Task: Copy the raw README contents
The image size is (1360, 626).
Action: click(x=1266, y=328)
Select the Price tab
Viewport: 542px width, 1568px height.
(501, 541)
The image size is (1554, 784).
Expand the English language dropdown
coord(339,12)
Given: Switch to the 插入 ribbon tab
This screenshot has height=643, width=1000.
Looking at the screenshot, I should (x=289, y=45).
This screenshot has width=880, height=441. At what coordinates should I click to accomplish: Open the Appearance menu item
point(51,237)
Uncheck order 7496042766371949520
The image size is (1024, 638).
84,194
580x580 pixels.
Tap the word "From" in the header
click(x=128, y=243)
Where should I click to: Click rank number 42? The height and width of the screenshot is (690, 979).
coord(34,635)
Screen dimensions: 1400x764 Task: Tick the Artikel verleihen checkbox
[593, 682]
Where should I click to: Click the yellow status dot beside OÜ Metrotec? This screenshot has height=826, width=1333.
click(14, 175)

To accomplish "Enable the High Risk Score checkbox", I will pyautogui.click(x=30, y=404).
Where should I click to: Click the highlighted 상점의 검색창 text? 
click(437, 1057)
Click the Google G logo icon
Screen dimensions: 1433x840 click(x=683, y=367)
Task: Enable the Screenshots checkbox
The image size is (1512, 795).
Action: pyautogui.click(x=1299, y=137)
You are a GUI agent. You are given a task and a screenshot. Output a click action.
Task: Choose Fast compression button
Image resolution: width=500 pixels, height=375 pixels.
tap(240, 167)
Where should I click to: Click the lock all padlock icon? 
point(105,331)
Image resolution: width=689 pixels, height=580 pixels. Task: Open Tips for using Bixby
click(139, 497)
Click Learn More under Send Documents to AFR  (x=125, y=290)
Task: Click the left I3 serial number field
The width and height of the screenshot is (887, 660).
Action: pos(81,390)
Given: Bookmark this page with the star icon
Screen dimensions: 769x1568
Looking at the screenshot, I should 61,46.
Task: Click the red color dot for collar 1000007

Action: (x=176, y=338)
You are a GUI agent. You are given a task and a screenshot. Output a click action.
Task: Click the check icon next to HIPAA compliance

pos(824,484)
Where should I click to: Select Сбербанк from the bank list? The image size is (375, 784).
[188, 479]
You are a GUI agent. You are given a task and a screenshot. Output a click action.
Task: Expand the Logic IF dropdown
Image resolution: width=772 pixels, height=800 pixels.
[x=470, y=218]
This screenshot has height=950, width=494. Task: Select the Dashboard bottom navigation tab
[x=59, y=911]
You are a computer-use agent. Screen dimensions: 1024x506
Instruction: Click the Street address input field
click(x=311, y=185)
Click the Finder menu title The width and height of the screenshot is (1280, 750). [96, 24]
━━━━━━━━━━━━━━━━━━━━
§ **What this task involves**: Reproduce the material above in full, exactly.

§ **Task output**:
Task: Copy the raw README contents
The image size is (1360, 626).
Action: click(x=1266, y=328)
Select the Price tab
Viewport: 542px width, 1568px height.
(501, 541)
The image size is (1554, 784).
Expand the English language dropdown
coord(339,12)
Given: Switch to the 插入 ribbon tab
This screenshot has height=643, width=1000.
Looking at the screenshot, I should (x=289, y=45).
This screenshot has width=880, height=441. At what coordinates should I click to accomplish: Open the Appearance menu item
point(51,237)
Uncheck order 7496042766371949520
The image size is (1024, 638).
84,194
580x580 pixels.
Tap the word "From" in the header
click(x=128, y=243)
Where should I click to: Click rank number 42? The height and width of the screenshot is (690, 979).
coord(34,635)
Screen dimensions: 1400x764 Task: Tick the Artikel verleihen checkbox
[593, 682]
Where should I click to: Click the yellow status dot beside OÜ Metrotec? This screenshot has height=826, width=1333.
click(14, 175)

To accomplish "Enable the High Risk Score checkbox", I will pyautogui.click(x=30, y=404).
Where should I click to: Click the highlighted 상점의 검색창 text? 
click(437, 1057)
Click the Google G logo icon
Screen dimensions: 1433x840 click(x=683, y=367)
Task: Enable the Screenshots checkbox
The image size is (1512, 795).
Action: pyautogui.click(x=1299, y=137)
You are a GUI agent. You are given a task and a screenshot. Output a click action.
Task: Choose Fast compression button
Image resolution: width=500 pixels, height=375 pixels.
tap(240, 167)
Where should I click to: Click the lock all padlock icon? 
point(105,331)
Image resolution: width=689 pixels, height=580 pixels. Task: Open Tips for using Bixby
click(139, 497)
Click Learn More under Send Documents to AFR  (x=125, y=290)
Task: Click the left I3 serial number field
The width and height of the screenshot is (887, 660).
Action: pos(81,390)
Given: Bookmark this page with the star icon
Screen dimensions: 769x1568
Looking at the screenshot, I should 61,46.
Task: Click the red color dot for collar 1000007

Action: (x=176, y=338)
You are a GUI agent. You are given a task and a screenshot. Output a click action.
Task: Click the check icon next to HIPAA compliance

pos(824,484)
Where should I click to: Select Сбербанк from the bank list? The image size is (375, 784).
[188, 479]
You are a GUI agent. You are given a task and a screenshot. Output a click action.
Task: Expand the Logic IF dropdown
Image resolution: width=772 pixels, height=800 pixels.
[x=470, y=218]
This screenshot has height=950, width=494. Task: Select the Dashboard bottom navigation tab
[x=59, y=911]
You are a computer-use agent. Screen dimensions: 1024x506
Instruction: Click the Street address input field
click(x=311, y=185)
Click the Finder menu title The width and height of the screenshot is (1280, 750). [96, 24]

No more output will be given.